* _RECORD SET_

%%

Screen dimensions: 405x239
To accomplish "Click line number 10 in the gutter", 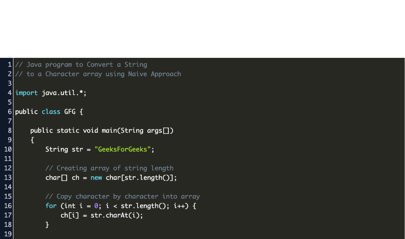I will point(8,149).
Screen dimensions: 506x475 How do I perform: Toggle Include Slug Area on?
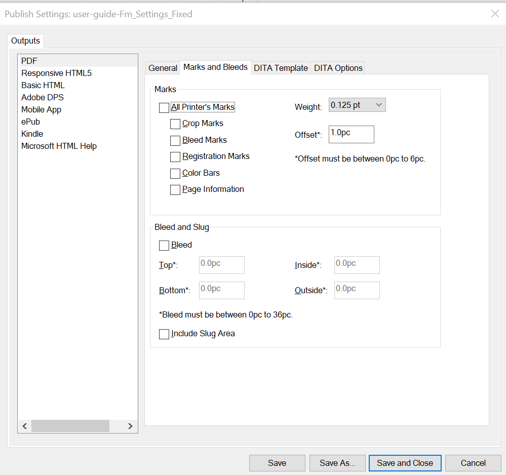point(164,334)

%%
%%

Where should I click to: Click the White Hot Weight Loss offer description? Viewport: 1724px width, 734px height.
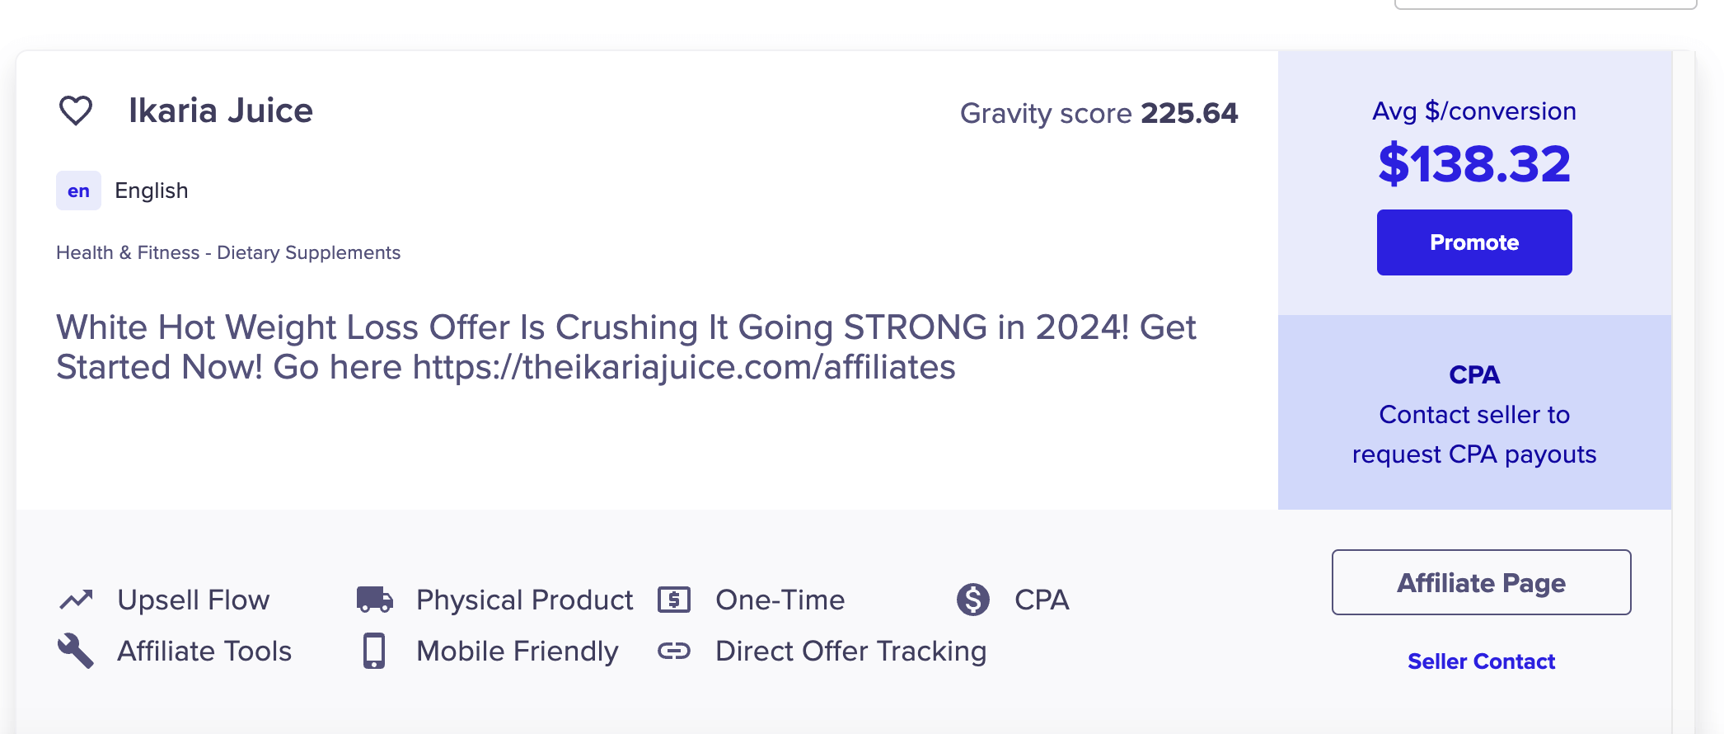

%%
%%

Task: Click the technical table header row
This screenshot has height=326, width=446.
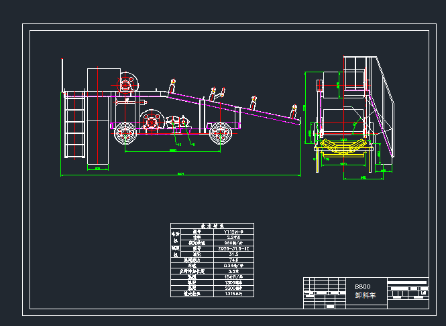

%%

* _DIRECTIONS_
Each line of the data that holds "height" should be reported.

* _RESPONSE BELOW_
Where should I click to: Click the White Hot Weight Loss offer description? Viewport: 1724px width, 734px height.
This screenshot has height=326, width=446.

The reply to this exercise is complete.